▶ WHAT THIS TASK INVOLVES
Below are the records; restate all of them exactly.

▶ RECORD EXTRACTS
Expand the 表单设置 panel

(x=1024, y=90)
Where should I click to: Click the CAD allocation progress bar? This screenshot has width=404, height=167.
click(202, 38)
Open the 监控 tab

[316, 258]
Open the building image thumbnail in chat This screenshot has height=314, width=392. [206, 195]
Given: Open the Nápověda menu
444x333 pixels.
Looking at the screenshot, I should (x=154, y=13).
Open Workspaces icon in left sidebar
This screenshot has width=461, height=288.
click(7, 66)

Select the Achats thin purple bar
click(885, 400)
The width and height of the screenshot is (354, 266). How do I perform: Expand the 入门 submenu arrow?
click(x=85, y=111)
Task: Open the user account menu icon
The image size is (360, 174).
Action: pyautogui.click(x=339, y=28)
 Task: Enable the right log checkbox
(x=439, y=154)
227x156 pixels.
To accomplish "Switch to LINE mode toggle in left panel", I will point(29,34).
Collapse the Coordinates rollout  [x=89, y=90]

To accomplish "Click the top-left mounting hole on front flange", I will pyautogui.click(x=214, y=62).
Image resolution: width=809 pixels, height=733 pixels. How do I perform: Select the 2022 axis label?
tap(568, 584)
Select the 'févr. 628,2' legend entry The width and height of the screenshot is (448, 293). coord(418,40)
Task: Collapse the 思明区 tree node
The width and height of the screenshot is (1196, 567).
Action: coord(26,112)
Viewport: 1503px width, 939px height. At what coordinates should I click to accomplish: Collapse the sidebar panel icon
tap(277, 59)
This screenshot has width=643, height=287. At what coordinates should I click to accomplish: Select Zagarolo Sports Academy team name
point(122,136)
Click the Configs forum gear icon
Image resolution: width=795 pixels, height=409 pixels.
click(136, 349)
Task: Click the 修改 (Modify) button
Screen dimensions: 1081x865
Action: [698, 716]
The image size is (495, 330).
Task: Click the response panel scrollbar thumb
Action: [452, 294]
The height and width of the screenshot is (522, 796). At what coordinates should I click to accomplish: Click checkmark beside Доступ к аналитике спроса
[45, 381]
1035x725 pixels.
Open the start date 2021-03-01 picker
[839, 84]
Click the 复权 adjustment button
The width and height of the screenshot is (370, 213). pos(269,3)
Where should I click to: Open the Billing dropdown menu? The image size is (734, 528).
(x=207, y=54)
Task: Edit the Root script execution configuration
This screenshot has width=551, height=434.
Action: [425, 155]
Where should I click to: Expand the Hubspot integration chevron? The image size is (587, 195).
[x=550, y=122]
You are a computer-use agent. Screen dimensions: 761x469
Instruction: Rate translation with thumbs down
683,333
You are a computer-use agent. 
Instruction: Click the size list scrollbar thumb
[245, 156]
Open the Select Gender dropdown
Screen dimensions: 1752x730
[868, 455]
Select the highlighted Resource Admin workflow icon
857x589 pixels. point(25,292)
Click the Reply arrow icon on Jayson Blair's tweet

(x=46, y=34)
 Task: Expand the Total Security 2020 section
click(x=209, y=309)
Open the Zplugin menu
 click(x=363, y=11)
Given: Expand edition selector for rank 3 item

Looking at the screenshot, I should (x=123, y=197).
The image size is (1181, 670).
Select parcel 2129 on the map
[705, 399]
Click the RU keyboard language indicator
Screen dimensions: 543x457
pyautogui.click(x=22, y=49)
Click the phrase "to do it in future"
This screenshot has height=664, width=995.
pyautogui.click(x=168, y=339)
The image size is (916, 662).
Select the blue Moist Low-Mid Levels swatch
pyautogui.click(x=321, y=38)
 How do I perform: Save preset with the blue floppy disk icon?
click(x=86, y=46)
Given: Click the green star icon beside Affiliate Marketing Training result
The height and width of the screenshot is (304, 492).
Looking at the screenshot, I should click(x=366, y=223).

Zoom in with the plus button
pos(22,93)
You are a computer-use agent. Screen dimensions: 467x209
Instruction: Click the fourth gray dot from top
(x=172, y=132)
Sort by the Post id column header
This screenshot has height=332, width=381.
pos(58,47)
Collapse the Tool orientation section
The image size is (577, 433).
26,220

▶ TASK SOLUTION
Expand the 表单设置 panel

(x=1024, y=90)
Where should I click to: Click the CAD allocation progress bar? This screenshot has width=404, height=167.
click(202, 38)
Open the 监控 tab

[316, 258]
Open the building image thumbnail in chat This screenshot has height=314, width=392. [206, 195]
Given: Open the Nápověda menu
444x333 pixels.
Looking at the screenshot, I should (x=154, y=13).
Open Workspaces icon in left sidebar
This screenshot has width=461, height=288.
click(7, 66)

Select the Achats thin purple bar
click(885, 400)
The width and height of the screenshot is (354, 266). How do I perform: Expand the 入门 submenu arrow?
click(x=85, y=111)
Task: Open the user account menu icon
The image size is (360, 174).
Action: pyautogui.click(x=339, y=28)
 Task: Enable the right log checkbox
(x=439, y=154)
227x156 pixels.
To accomplish "Switch to LINE mode toggle in left panel", I will point(29,34).
Collapse the Coordinates rollout  [x=89, y=90]

To accomplish "Click the top-left mounting hole on front flange", I will pyautogui.click(x=214, y=62).
Image resolution: width=809 pixels, height=733 pixels. How do I perform: Select the 2022 axis label?
tap(568, 584)
Select the 'févr. 628,2' legend entry The width and height of the screenshot is (448, 293). coord(418,40)
Task: Collapse the 思明区 tree node
The width and height of the screenshot is (1196, 567).
Action: coord(26,112)
Viewport: 1503px width, 939px height. At what coordinates should I click to accomplish: Collapse the sidebar panel icon
tap(277, 59)
This screenshot has width=643, height=287. At what coordinates should I click to accomplish: Select Zagarolo Sports Academy team name
point(122,136)
Click the Configs forum gear icon
Image resolution: width=795 pixels, height=409 pixels.
click(136, 349)
Task: Click the 修改 (Modify) button
Screen dimensions: 1081x865
Action: [698, 716]
The image size is (495, 330).
Task: Click the response panel scrollbar thumb
Action: [452, 294]
The height and width of the screenshot is (522, 796). At what coordinates should I click to accomplish: Click checkmark beside Доступ к аналитике спроса
[45, 381]
1035x725 pixels.
Open the start date 2021-03-01 picker
[839, 84]
Click the 复权 adjustment button
The width and height of the screenshot is (370, 213). pos(269,3)
Where should I click to: Open the Billing dropdown menu? The image size is (734, 528).
(x=207, y=54)
Task: Edit the Root script execution configuration
This screenshot has width=551, height=434.
Action: [425, 155]
Where should I click to: Expand the Hubspot integration chevron? The image size is (587, 195).
[x=550, y=122]
You are a computer-use agent. Screen dimensions: 761x469
Instruction: Rate translation with thumbs down
683,333
You are a computer-use agent. 
Instruction: Click the size list scrollbar thumb
[245, 156]
Open the Select Gender dropdown
Screen dimensions: 1752x730
[868, 455]
Select the highlighted Resource Admin workflow icon
857x589 pixels. point(25,292)
Click the Reply arrow icon on Jayson Blair's tweet

(x=46, y=34)
 Task: Expand the Total Security 2020 section
click(x=209, y=309)
Open the Zplugin menu
 click(x=363, y=11)
Given: Expand edition selector for rank 3 item

Looking at the screenshot, I should (x=123, y=197).
The image size is (1181, 670).
Select parcel 2129 on the map
[705, 399]
Click the RU keyboard language indicator
Screen dimensions: 543x457
pyautogui.click(x=22, y=49)
Click the phrase "to do it in future"
This screenshot has height=664, width=995.
pyautogui.click(x=168, y=339)
The image size is (916, 662).
Select the blue Moist Low-Mid Levels swatch
pyautogui.click(x=321, y=38)
 How do I perform: Save preset with the blue floppy disk icon?
click(x=86, y=46)
Given: Click the green star icon beside Affiliate Marketing Training result
The height and width of the screenshot is (304, 492).
Looking at the screenshot, I should click(x=366, y=223).

Zoom in with the plus button
pos(22,93)
You are a computer-use agent. Screen dimensions: 467x209
Instruction: Click the fourth gray dot from top
(x=172, y=132)
Sort by the Post id column header
This screenshot has height=332, width=381.
pos(58,47)
Collapse the Tool orientation section
The image size is (577, 433).
26,220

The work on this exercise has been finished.